O VGBL é um mix de previdência e seguro, com o pagamento de importância em dinheiro aos beneficiários indicados pelo titular, mas comporta-se mais como seguro do que previdência. Já o PGBL tem um caráter mais previdenciário, pois começa-se a receber os benefícios da aplicação financeira após certa idade.
STF x Congresso
Caso o STF entenda que a cobrança de ITCMD nas transferências previdenciárias é inconstitucional, outro texto que trata da mesma questão, mas no Congresso, perderá força.
O PLP 108/2024 integra a segunda fase de regulamentação da Reforma Tributária e foi aprovado, neste mês, na Câmara dos Deputados. O projeto seguiu para o Senado e ainda aguarda votação.

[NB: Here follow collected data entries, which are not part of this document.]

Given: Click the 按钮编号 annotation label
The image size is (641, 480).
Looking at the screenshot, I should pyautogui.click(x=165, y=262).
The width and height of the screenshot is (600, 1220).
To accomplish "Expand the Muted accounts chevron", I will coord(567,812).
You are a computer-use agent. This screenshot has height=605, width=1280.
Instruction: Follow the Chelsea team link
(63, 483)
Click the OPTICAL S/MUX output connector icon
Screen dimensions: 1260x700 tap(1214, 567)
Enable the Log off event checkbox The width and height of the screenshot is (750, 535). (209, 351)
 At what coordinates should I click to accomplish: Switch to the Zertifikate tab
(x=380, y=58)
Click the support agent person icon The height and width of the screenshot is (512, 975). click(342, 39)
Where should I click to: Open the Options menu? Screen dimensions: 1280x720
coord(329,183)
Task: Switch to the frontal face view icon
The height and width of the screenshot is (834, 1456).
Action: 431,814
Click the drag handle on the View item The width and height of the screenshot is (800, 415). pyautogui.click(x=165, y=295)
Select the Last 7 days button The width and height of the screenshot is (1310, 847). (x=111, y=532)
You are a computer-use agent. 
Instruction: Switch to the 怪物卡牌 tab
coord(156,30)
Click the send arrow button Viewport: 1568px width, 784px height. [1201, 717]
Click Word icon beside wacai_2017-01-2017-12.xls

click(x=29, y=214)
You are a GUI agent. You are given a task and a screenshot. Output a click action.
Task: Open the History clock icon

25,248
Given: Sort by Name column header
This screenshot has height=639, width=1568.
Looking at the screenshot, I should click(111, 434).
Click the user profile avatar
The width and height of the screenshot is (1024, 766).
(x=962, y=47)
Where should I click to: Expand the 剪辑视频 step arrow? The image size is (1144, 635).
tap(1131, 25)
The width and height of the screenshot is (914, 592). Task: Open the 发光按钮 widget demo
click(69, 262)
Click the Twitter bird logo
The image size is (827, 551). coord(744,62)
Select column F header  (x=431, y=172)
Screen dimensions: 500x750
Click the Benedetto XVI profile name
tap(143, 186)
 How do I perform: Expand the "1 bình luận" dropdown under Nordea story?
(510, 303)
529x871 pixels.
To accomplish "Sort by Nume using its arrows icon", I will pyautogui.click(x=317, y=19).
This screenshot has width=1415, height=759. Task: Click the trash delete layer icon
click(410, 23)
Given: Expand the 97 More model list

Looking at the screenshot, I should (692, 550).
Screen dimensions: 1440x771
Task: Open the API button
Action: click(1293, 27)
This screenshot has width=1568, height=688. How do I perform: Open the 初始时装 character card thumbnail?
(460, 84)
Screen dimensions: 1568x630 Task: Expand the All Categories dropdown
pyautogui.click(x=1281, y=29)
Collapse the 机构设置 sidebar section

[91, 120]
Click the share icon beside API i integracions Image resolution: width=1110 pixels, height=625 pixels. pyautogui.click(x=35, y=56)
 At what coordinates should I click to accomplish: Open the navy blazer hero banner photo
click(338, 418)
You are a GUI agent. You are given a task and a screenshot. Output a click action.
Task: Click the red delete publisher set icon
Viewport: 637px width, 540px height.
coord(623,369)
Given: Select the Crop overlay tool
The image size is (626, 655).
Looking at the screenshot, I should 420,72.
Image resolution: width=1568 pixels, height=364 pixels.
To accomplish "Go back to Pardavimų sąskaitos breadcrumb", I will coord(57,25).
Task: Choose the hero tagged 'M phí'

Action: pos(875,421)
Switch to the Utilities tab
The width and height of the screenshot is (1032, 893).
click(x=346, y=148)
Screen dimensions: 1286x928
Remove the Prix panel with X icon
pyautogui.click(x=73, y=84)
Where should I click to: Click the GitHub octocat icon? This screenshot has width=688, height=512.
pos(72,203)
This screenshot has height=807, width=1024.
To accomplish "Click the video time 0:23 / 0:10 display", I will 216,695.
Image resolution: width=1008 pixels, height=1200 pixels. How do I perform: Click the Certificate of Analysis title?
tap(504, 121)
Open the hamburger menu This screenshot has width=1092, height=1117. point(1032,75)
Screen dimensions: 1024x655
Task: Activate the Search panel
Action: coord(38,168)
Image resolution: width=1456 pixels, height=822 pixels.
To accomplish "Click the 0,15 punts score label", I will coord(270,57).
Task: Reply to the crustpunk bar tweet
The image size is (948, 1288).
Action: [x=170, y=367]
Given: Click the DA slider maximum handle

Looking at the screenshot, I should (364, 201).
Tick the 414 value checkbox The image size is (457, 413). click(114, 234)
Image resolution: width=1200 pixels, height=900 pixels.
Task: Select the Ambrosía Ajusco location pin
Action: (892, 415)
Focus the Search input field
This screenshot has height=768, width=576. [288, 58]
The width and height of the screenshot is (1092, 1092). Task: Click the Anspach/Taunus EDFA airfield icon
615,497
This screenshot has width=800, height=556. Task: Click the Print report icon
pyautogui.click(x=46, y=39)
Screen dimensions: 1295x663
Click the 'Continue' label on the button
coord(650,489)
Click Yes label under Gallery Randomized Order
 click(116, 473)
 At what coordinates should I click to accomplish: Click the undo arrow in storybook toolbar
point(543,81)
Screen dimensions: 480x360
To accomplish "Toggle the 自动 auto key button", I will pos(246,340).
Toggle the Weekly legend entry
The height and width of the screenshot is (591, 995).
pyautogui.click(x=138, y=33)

Pela proposta, investidores com mais de 5 anos de VGBL contratado, a partir da data do aporte inicial, estariam isentos do ITCMD. No caso do PGBL, o imposto incidiria sobre o PGBL independentemente do início do prazo de contratação.
Vale lembrar que, na primeira fase da Reforma Tributária,o texto aprovado na Câmara criou a alíquota progressiva do ITCMD e a taxação de valores recebidos no exterior, entre outros pontos, que ainda precisam de lei complementar para ganhar validade.
LEIA MAIS: Os 11 pontos-chave da reforma tributária
O que fazer?
Luísa Macário, que atua como advogada tributarista em Santa Catarina, diz notar uma corrida de clientes para reorganizar o patrimônio devido às mudanças trazidas na Reforma Tributária.
“É porque as portas de isenção estão realmente se fechando. Os planos de previdência ainda têm a última delas aberta”, enfatiza Erlan Valverde, advogado e sócio da área tributária do TozziniFreire, em São Paulo.
Segundo Valverde, o PGBL e o VGBL são usados de forma complementar em casos de heranças ilíquidas, cujo patrimônio não é facilmente convertido em caixa. “Isso ajuda o herdeiro a garantir, inclusive, o pagamento dos custos de inventário”, diz.
Mas não adianta correr. A recomendação dos especialistas é esperar os desdobramentos do STF e do Congresso. “Até porque um estudo prévio de planejamento sucessório tem seus custos e, no cenário atual, tudo pode mudar”, lembra Luiz Mazetto, do PLKC Advogados.
No Brasil, pouco mais de 15 milhões de famílias têm algum tipo de plano de previdência privada sob a gestão de seguradoras.